##### Records provided #####

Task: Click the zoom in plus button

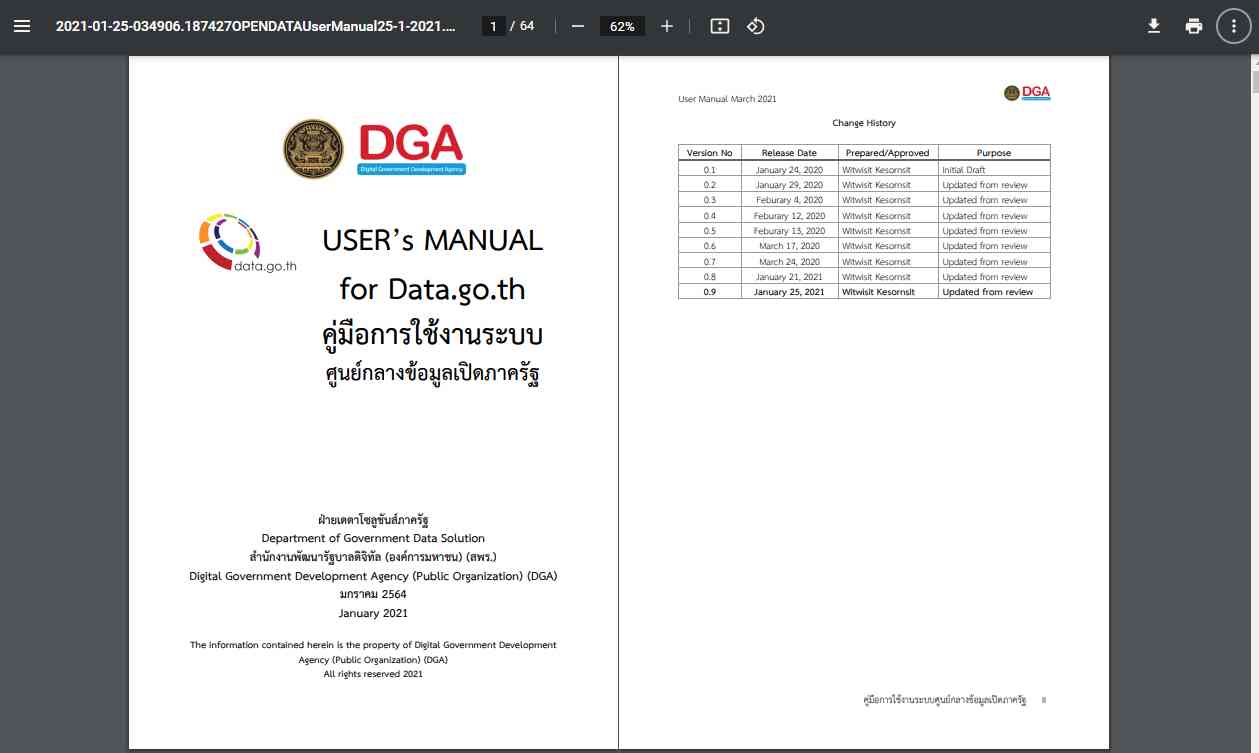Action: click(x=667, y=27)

#####
##### Records provided #####

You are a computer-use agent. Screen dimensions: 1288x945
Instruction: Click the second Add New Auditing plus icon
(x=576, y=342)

#####
##### Records provided #####

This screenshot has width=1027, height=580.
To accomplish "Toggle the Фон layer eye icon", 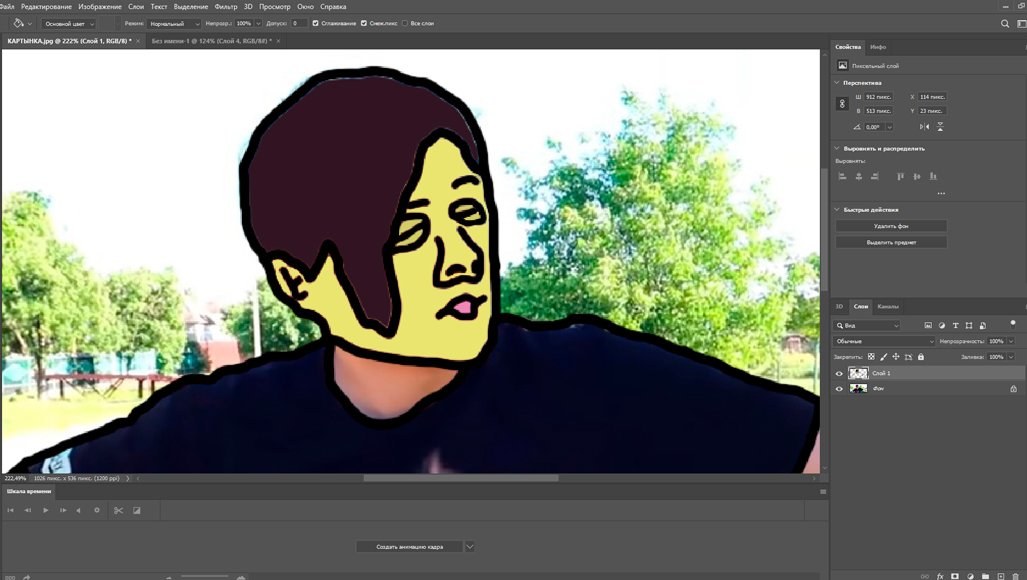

#####

Set task
Copy out the listing from the line with "You are a computer-use" to the line with "(x=576, y=342)", keeping every character unchanged.

Finished answer
You are a computer-use agent. Screen dimensions: 1288x945
Instruction: Click the second Add New Auditing plus icon
(x=576, y=342)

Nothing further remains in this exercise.